Stored items:
============================================================
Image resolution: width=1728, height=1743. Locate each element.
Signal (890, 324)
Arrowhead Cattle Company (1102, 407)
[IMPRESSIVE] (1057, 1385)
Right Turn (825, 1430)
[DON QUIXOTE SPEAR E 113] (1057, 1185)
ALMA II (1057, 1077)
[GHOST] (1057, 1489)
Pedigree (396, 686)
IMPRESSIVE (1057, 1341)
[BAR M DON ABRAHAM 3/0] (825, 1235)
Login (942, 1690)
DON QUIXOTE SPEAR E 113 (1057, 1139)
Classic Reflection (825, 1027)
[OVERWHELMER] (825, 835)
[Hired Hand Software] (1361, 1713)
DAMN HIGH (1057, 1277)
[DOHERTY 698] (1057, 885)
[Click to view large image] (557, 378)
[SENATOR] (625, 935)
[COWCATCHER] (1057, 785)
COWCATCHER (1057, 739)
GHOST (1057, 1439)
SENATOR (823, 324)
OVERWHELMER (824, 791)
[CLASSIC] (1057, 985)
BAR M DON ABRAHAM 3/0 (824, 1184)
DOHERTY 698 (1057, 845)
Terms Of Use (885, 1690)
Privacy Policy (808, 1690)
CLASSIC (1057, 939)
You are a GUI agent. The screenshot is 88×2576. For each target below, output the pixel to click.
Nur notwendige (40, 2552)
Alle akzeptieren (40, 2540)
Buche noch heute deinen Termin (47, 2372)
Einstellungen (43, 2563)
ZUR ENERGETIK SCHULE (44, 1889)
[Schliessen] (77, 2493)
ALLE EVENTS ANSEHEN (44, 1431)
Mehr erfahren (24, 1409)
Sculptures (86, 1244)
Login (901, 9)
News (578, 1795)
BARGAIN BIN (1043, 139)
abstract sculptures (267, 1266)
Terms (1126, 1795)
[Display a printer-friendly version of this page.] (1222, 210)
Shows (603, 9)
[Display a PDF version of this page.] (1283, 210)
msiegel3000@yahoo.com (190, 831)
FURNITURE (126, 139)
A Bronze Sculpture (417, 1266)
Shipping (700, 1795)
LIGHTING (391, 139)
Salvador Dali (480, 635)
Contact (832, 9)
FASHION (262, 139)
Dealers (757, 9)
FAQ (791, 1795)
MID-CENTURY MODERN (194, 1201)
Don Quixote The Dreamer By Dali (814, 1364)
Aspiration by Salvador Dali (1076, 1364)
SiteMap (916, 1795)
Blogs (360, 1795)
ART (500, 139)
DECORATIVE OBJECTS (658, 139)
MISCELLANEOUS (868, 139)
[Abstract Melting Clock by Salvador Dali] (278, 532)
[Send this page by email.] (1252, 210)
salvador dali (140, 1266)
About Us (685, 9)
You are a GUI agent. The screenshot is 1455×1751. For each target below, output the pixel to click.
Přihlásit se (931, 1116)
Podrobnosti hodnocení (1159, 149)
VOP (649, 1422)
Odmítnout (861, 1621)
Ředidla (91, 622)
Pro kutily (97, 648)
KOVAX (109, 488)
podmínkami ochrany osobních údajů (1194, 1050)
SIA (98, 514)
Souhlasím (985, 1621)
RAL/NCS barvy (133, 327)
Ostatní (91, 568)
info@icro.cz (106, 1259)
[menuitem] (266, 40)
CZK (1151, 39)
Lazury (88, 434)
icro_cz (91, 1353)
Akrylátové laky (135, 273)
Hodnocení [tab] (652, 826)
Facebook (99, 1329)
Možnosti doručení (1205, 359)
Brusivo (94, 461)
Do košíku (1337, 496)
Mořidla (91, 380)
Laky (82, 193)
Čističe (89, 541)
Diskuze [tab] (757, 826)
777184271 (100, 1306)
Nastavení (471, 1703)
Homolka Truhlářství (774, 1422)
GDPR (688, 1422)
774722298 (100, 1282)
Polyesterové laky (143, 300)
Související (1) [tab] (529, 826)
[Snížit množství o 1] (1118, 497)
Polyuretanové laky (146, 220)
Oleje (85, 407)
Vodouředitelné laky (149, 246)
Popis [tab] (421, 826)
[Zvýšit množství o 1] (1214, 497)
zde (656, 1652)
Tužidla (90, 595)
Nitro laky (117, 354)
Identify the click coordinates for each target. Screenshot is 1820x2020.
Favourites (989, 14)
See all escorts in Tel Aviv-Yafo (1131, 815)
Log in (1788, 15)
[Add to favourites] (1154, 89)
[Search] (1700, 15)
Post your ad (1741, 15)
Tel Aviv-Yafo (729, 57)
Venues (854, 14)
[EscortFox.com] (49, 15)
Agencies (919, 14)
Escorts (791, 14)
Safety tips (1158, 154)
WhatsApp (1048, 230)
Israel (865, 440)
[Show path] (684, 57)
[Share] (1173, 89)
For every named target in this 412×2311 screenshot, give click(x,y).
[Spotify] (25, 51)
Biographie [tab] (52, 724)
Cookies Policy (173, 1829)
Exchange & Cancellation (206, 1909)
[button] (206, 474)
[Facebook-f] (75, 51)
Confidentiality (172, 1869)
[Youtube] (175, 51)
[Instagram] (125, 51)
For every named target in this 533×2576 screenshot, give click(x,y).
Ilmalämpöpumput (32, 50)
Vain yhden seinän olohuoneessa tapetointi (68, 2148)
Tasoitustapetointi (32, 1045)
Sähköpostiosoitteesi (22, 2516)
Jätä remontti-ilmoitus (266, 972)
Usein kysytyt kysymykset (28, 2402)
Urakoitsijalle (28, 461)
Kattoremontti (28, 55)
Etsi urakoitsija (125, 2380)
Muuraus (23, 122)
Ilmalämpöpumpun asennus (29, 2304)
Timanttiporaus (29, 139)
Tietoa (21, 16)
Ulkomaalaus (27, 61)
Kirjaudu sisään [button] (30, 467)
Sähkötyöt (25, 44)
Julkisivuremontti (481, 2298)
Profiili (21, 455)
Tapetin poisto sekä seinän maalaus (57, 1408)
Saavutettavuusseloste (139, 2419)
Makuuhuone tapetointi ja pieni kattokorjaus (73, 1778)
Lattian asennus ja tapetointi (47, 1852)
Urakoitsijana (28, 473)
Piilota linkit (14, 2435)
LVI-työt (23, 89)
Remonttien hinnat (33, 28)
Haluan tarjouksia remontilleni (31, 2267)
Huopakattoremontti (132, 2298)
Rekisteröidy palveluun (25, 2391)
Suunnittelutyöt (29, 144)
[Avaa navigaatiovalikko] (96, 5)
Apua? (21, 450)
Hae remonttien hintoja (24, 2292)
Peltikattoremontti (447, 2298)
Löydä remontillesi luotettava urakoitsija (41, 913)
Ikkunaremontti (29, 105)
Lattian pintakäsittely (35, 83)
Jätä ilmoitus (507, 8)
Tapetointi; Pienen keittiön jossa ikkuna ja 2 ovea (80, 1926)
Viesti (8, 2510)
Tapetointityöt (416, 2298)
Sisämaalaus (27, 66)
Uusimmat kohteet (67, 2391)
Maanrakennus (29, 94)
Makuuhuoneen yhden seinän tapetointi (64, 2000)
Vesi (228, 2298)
============================================================
• **Exercise aim**:
In the entries above, find the line with "ALLE EVENTS ANSEHEN (44, 1431)" and the line with "Facebook (99, 1329)", then restate word for word both of them and every line between, with nothing more.

• **Problem solution**:
ALLE EVENTS ANSEHEN (44, 1431)
Mehr erfahren (24, 1409)
Sculptures (86, 1244)
Login (901, 9)
News (578, 1795)
BARGAIN BIN (1043, 139)
abstract sculptures (267, 1266)
Terms (1126, 1795)
[Display a printer-friendly version of this page.] (1222, 210)
Shows (603, 9)
[Display a PDF version of this page.] (1283, 210)
msiegel3000@yahoo.com (190, 831)
FURNITURE (126, 139)
A Bronze Sculpture (417, 1266)
Shipping (700, 1795)
LIGHTING (391, 139)
Salvador Dali (480, 635)
Contact (832, 9)
FASHION (262, 139)
Dealers (757, 9)
FAQ (791, 1795)
MID-CENTURY MODERN (194, 1201)
Don Quixote The Dreamer By Dali (814, 1364)
Aspiration by Salvador Dali (1076, 1364)
SiteMap (916, 1795)
Blogs (360, 1795)
ART (500, 139)
DECORATIVE OBJECTS (658, 139)
MISCELLANEOUS (868, 139)
[Abstract Melting Clock by Salvador Dali] (278, 532)
[Send this page by email.] (1252, 210)
salvador dali (140, 1266)
About Us (685, 9)
You are a GUI agent. The screenshot is 1455×1751. For each target below, output the pixel to click.
Přihlásit se (931, 1116)
Podrobnosti hodnocení (1159, 149)
VOP (649, 1422)
Odmítnout (861, 1621)
Ředidla (91, 622)
Pro kutily (97, 648)
KOVAX (109, 488)
podmínkami ochrany osobních údajů (1194, 1050)
SIA (98, 514)
Souhlasím (985, 1621)
RAL/NCS barvy (133, 327)
Ostatní (91, 568)
info@icro.cz (106, 1259)
[menuitem] (266, 40)
CZK (1151, 39)
Lazury (88, 434)
icro_cz (91, 1353)
Akrylátové laky (135, 273)
Hodnocení [tab] (652, 826)
Facebook (99, 1329)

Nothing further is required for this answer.